▶ **Task prompt**
Render the items from the first line through the line containing "will click(643, 309)." as a Markdown table with columns Row and Text, numbering each line and leaving out blank lines.

▶ **Records supplied**
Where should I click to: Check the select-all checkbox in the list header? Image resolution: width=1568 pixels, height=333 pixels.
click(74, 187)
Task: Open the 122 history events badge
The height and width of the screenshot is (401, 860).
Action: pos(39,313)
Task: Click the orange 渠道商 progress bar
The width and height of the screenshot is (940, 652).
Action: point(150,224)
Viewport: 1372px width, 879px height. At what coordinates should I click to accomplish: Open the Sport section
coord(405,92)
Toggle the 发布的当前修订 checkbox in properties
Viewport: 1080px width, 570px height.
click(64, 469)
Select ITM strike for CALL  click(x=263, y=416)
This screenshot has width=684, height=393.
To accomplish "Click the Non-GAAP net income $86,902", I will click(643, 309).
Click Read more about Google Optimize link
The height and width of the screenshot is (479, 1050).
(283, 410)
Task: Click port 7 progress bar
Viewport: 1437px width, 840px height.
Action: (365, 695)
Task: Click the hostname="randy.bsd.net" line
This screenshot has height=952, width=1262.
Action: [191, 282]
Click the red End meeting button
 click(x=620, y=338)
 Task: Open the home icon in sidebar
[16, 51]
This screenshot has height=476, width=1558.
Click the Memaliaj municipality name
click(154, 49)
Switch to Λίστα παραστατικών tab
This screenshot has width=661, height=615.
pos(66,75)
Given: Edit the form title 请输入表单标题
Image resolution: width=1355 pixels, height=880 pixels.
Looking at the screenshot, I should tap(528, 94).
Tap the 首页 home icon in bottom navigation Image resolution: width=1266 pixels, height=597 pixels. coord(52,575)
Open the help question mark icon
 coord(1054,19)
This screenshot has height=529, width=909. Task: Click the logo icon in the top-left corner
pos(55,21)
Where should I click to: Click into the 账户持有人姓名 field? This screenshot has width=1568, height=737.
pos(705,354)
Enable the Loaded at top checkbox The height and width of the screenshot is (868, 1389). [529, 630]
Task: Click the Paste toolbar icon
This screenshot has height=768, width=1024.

▶ **Exercise response**
| Row | Text |
|---|---|
| 1 | Where should I click to: Check the select-all checkbox in the list header? Image resolution: width=1568 pixels, height=333 pixels. |
| 2 | click(74, 187) |
| 3 | Task: Open the 122 history events badge |
| 4 | The height and width of the screenshot is (401, 860). |
| 5 | Action: pos(39,313) |
| 6 | Task: Click the orange 渠道商 progress bar |
| 7 | The width and height of the screenshot is (940, 652). |
| 8 | Action: point(150,224) |
| 9 | Viewport: 1372px width, 879px height. At what coordinates should I click to accomplish: Open the Sport section |
| 10 | coord(405,92) |
| 11 | Toggle the 发布的当前修订 checkbox in properties |
| 12 | Viewport: 1080px width, 570px height. |
| 13 | click(64, 469) |
| 14 | Select ITM strike for CALL  click(x=263, y=416) |
| 15 | This screenshot has width=684, height=393. |
| 16 | To accomplish "Click the Non-GAAP net income $86,902", I will click(643, 309). |